Dieser Artikel ist einer von zahreichen Beiträgen, die bei unserem „Call for Contributions“ eingereicht wurden, aber aufgrund der begrenzten Kapazität nicht in unserer neuesten Publikation „Ist Zuhause da, wo die Sternfrüchte süß sind? Viet-deutsche Lebensrealitäten im Wandel“ abgedruckt werden konnten. Wir freuen uns, ihn hier veröffentlichen zu können.
Über die Autorin
Christine Vo studiert, nachdem sie parallel den Bachelor in Psychologie abgeschlossen hat, nun noch Medizin in Tübingen. 1995 in einer Kleinstadt in Süddeutschland geboren, wuchs sie als Tochter einer ethnischen Chinesin aus Vietnam und eines Boat-People-Vietnamesen dreisprachig in einem von Alltagsrassismus und ständiger Bemühung um Integration geprägten Umfeld auf.

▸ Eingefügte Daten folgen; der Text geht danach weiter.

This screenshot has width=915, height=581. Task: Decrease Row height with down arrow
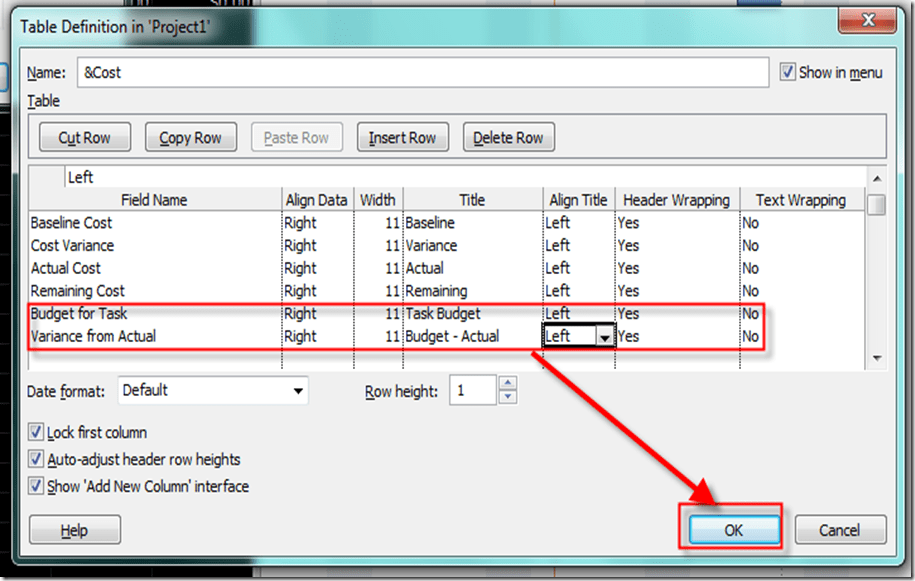pyautogui.click(x=508, y=397)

Fasziniert beobachtet sie die seit einigen Jahren steigende Sichtbarkeit vieler Asiat*innen in verschiedensten Medien und sieht diesen Blogeintrag als eine tolle Chance an dazu beizutragen. Sie liebt Last Week tonight with John Oliver, zeichnet Comics und trifft außerhalb des Lockdowns gerne FreundInnen.